The heaviest known antimatter
When an international team of scientists working at the Relativistic Heavy Ion Collider (RHIC) announced the discovery of the most massive antinucleus to date and the first containing an anti-strange quark it marked the first entry below the plane of the classic Periodic Table of Elements, and sparked enormous interest worldwide. Dr. Zhangbu Xu, a physicist at the U.S. Department of Energys (DOE) Brookhaven National Laboratory, where the 2.4-mile circular atom smasher is located, will share this discovery with a wider audience at this years meeting of the American Association for the Advancement of Science (AAAS) on Friday, February 18, 2011.
All ordinary nuclei are made of protons and neutrons (which in turn contain only up and down quarks). The standard Periodic Table of Elements is arranged according to the number of protons, which determine each elements chemical properties. There is also a more complex, three-dimensional chart that conveys information about the number of neutrons, which may change in different isotopes of the same element, and a quantum number known as strangeness, which depends on the presence of strange quarks. Nuclei containing one or more strange quarks are called hypernuclei. For all ordinary matter, with no strange quarks, the strangeness value is zero and the chart is flat. Hypernuclei appear above the plane of the chart.
Last year, members of the STAR detector collaboration at RHIC published evidence of a form of strange antimatter with an anti-strange quark an antihypernucleus making it the first entry below the plane of the 3D chart of nuclides, laying the first stake in a new frontier of physics.
Collisions at RHIC fleetingly produce conditions that existed a few microseconds after the Big Bang, which scientists believe gave birth to the universe as we know it some 13.7 billion years ago. In both nucleus-nucleus collisions at RHIC and in the Big Bang, quarks and antiquarks emerge with equal abundance. Nuclear collisions are unique and distinct from elementary particle collisions because they deposit large amounts of energy into a more extended volume. In contrast to the Big Bang, the small amount of energy in nuclear collisions produces negligible gravitational attraction, which allows the resulting quark-gluon plasma to expand rapidly and to cool down and transition into a hadron gas, producing nucleons and their antiparticles.
At RHIC, among the collision fragments that survive to the final state, matter and antimatter are still close to equally abundant, even in the case of the relatively complex antinucleus and its normal-matter partner featured in the present study. In contrast, antimatter appears to be largely absent from the present-day universe.
The STAR team has found that the rate at which their heaviest antinucleus is produced is consistent with expectations based on a statistical collection of antiquarks from the soup of quarks and antiquarks generated in RHIC collisions. Extrapolating from this result, the experimenters believe they should be able to discover even heavier antinuclei in upcoming collider running periods. The most abundantly produced antimatter next in line for discovery is the antimatter Helium-4 nucleus, also known as the antimatter α (alpha) particle.
Dr.
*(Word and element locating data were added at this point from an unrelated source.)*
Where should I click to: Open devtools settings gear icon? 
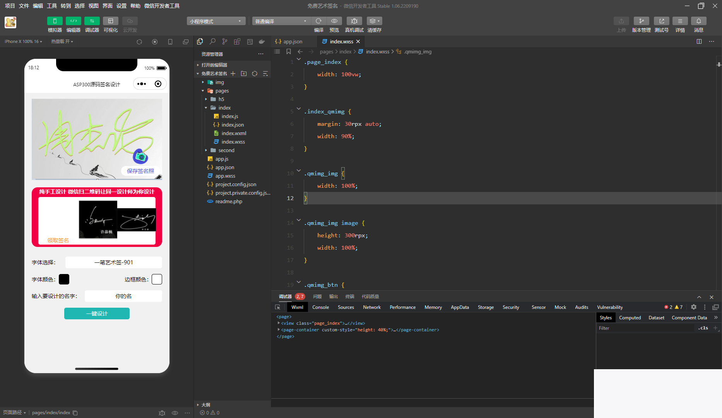point(693,307)
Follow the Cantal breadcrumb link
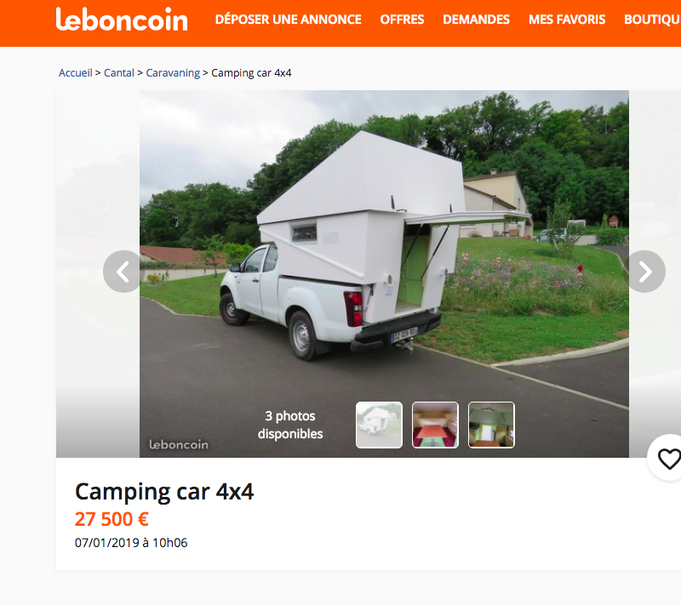The image size is (681, 605). (x=119, y=73)
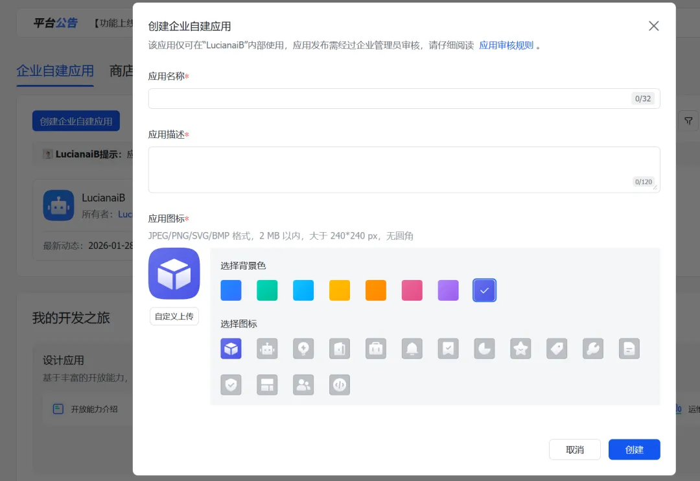Pick the briefcase app icon

tap(375, 348)
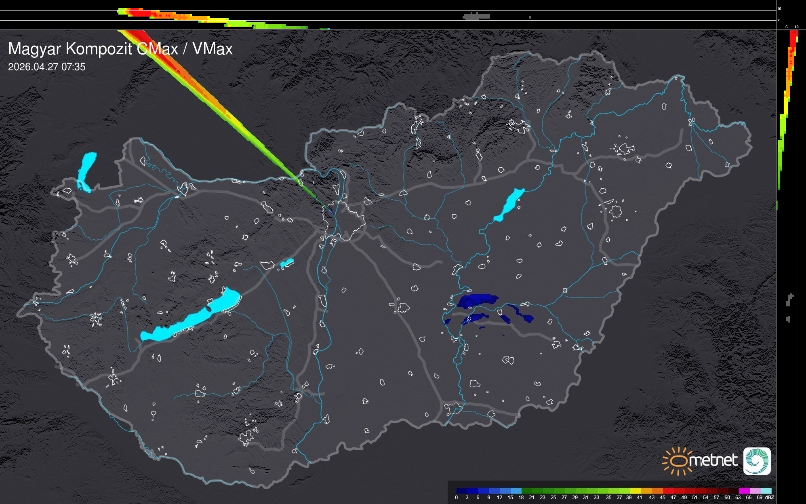Click the large dark blue radar echo
806x504 pixels.
477,300
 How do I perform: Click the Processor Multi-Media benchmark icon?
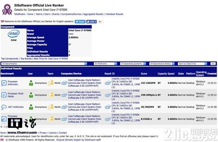(x=4, y=95)
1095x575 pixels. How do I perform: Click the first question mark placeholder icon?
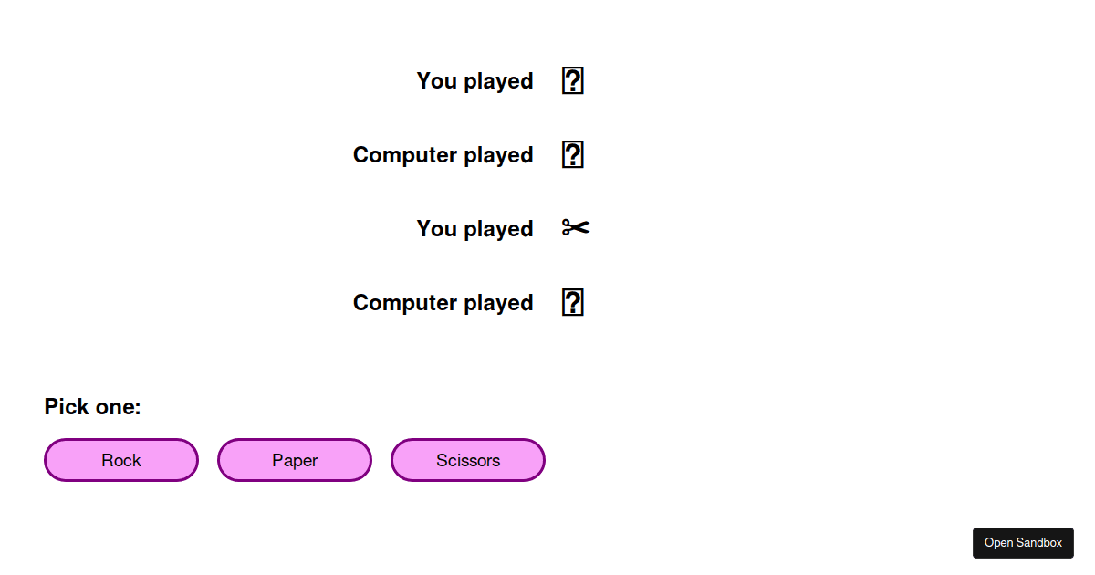coord(572,80)
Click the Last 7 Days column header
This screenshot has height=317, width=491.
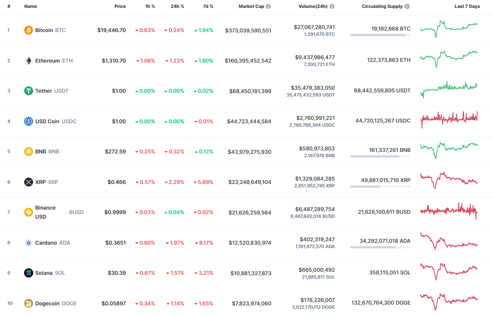[x=467, y=6]
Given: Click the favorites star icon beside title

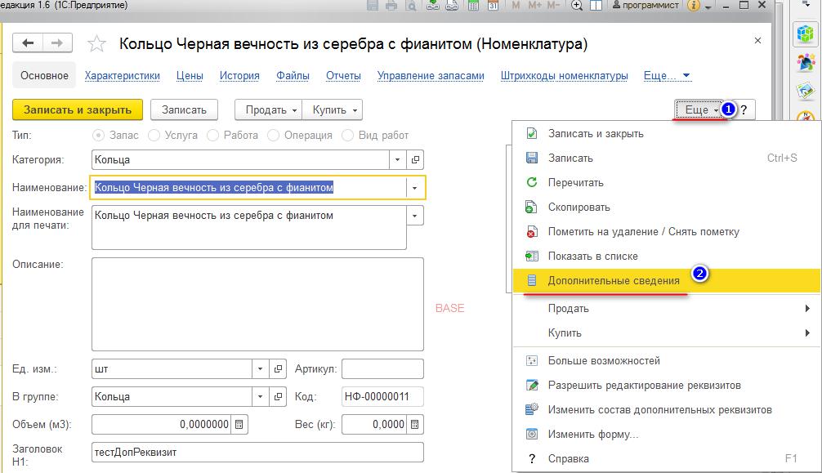Looking at the screenshot, I should click(x=96, y=43).
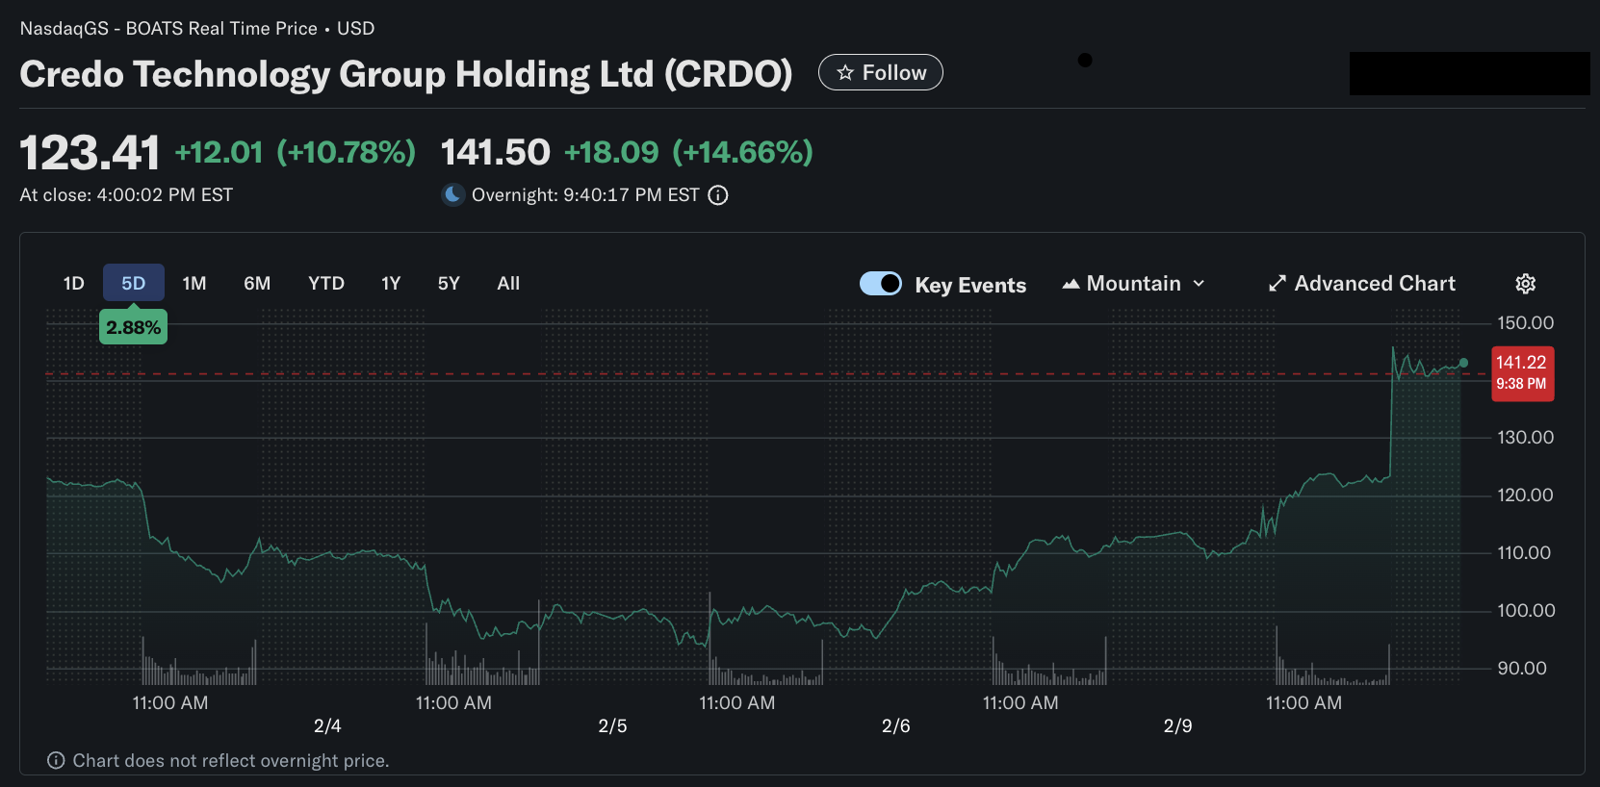This screenshot has height=787, width=1600.
Task: Open the Advanced Chart link
Action: tap(1374, 284)
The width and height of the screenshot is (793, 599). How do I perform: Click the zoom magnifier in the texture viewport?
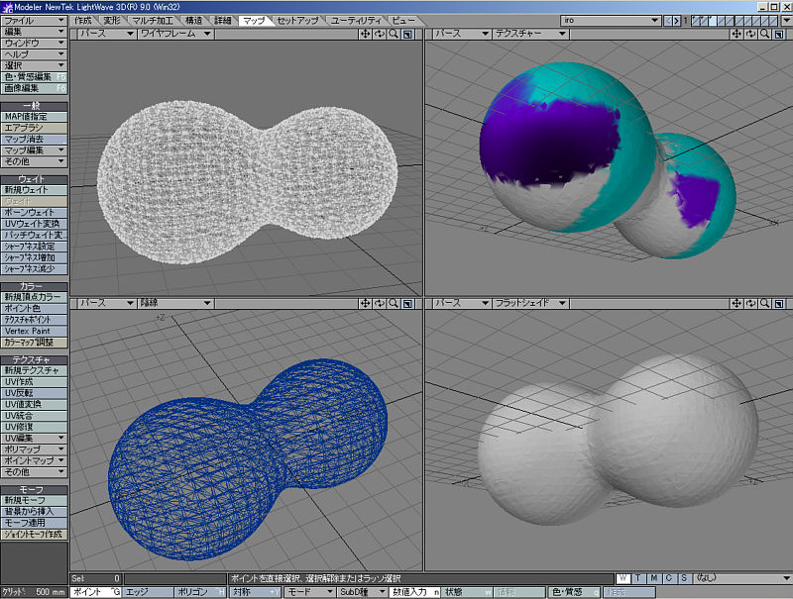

Xu, a member of the STAR collaboration, will describe the discovery of the first antimatter hypernucleus, the models which can describe the production mechanism and the abundance of these antimatter nuclei, and the remaining heaviest antimatter nucleus to be discovered in the foreseeable future at RHIC.
The STAR collaboration is composed of 54 institutions from 13 countries. Research at RHIC is funded primarily by the U.S. Department of Energys Office of Science, Office of Nuclear Physics, and by various national and international collaborating institutions.